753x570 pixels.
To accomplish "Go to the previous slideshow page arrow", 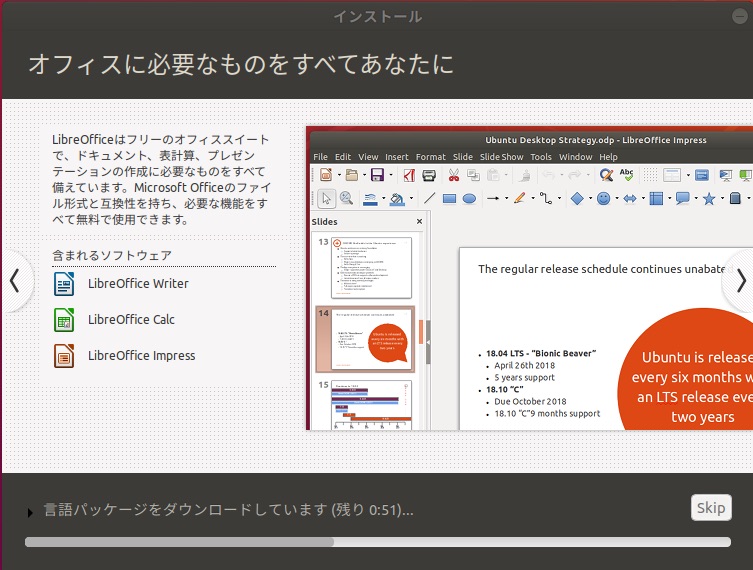I will (x=14, y=281).
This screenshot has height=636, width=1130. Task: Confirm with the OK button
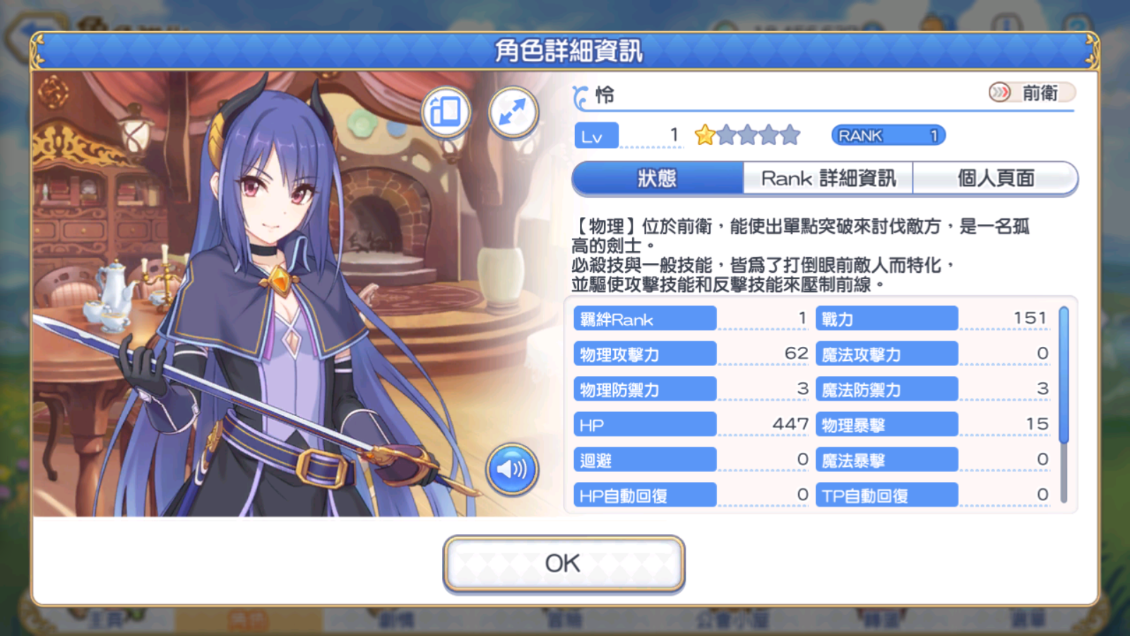tap(564, 563)
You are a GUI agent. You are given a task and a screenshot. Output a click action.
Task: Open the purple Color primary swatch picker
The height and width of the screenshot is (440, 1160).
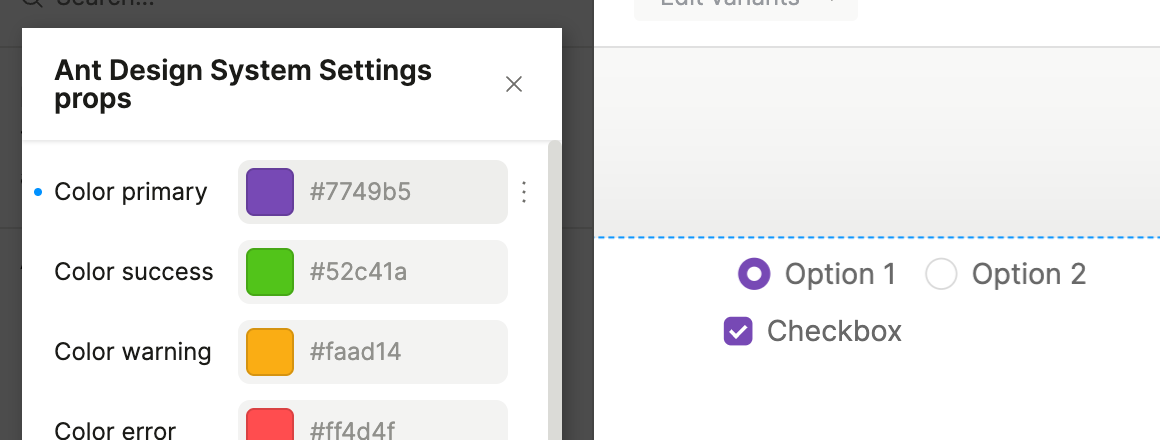[270, 192]
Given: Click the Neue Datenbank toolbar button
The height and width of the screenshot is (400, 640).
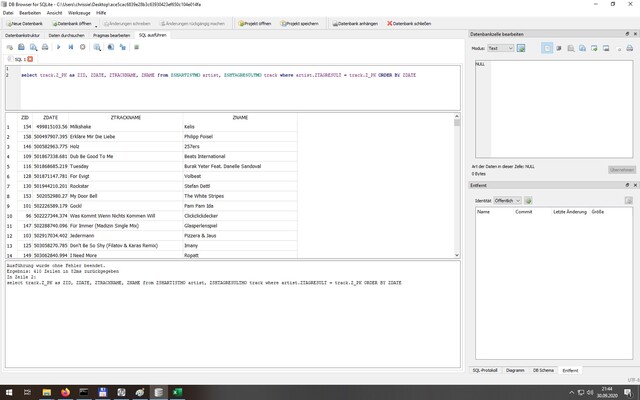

What is being asked:
Restate word for word the lines from the one with "The height and width of the screenshot is (440, 1160)." to the end of the material, both included. Do not include the pictures.

Result for this exercise:
The height and width of the screenshot is (440, 1160).
[270, 192]
Given: Click the Neue Datenbank toolbar button
The height and width of the screenshot is (400, 640).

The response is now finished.